I Look Like a Jackass

Filed in Cult Of Pop 2.0

I spent this weekend finishing up a freelance assignment and to better focus I’ve got a CD of MP3s that I listen to while I work. It’s got the usual suspects for me: Aa!, Berryz, Ayaya, 15-nin Momusu, Tommy, Halcali, Zone, dream, W, some Rip Slyme and Melon Kinenbi, and so on. I have both Otome Gumi singles but no Sakura, which I find interesting…

Anyway, as I tap away at the keyboard and hopefully feel like what I’m writing isn’t total crap, the music keeps me motivated and confident. And since I really do love the music and not just all the pretty girls, I find myself… moving along with the music. I’ve watched the PVs enough to know the dance moves, and I’ll recreate them in my seat between taps on the keyboard. I mouth the words to songs, even though I don’t really know any Japanese. And if a song really gets to me – like, say, Otome Gume’s "Ai no Sono ~Touch My Heart~" – then I begin to over-emote with the song, kind of like the way Momusu goes all spastic in the "Shabondama" PV. And when the writing really flows, the whole dancing-in-my-seat thing becomes even more intense. One feeds into the other, so when I think I’m the Pynchon of educational guides, I’m also rocking out to "Piriri to Yukou!" and "Marching March" like there’s no tomorrow…

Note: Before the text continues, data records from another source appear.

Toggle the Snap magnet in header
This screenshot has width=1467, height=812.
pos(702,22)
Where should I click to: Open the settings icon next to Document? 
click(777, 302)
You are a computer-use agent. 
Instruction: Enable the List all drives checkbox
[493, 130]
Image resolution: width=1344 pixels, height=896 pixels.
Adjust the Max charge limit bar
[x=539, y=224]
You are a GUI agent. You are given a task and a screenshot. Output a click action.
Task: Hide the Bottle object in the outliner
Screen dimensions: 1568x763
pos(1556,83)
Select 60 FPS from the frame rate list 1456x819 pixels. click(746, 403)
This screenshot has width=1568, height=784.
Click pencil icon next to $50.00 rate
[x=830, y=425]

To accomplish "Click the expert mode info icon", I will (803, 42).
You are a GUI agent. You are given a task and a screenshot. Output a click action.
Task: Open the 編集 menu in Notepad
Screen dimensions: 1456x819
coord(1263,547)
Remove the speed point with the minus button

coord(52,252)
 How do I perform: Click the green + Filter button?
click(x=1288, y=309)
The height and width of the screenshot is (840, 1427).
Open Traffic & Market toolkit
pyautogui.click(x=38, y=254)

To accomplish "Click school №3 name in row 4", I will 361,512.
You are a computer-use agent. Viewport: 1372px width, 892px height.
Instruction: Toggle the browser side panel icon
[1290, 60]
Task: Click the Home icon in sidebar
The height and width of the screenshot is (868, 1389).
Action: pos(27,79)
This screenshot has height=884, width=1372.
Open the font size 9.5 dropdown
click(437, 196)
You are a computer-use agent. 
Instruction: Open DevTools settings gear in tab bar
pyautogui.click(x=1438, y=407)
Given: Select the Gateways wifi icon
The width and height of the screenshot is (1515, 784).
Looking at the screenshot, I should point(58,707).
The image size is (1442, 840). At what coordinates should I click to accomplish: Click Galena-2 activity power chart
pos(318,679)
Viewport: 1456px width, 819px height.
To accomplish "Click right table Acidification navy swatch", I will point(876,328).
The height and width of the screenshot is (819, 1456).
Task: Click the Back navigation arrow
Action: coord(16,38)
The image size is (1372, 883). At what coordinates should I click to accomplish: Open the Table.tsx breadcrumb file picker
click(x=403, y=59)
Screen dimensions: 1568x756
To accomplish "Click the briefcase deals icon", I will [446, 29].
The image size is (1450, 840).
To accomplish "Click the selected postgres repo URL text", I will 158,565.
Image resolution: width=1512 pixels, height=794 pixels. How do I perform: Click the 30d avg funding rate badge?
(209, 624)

It’s not a pretty picture, by any means. I’m too old and too fat and too male for this to be a pretty picture.

… And every once in a while I turn my head and see my wife there, playing Xbox or reading or whatever, and I know she sees me waving my arms around, shaking my head, and basically acting like I’ve taken the eighth spot in Berryz that Maiha vacated. More than once in the past, she’s smiled at this and said I look cute (she’s my wife, she’s supposed to say that), which only makes me feel self-conscious and annoyed. There was a while when I’d only let loose my writerly inner diva when she was out of the house, but I’ve been less restrained as of late.

Really, I can’t stop. It’s the happy place in my mind, and the happy place in my mind translates to better writing, which in freelance terms hopefully translates to getting these jobs done faster. (Though I guess this has often been the case. In the past, it was playing air guitar with Helmet and Dinosaur Jr, which is no less silly than how I behave now.) And I guess I don’t want to stop anyway – it’s not like I ever properly learned shame, after all. Why bother now?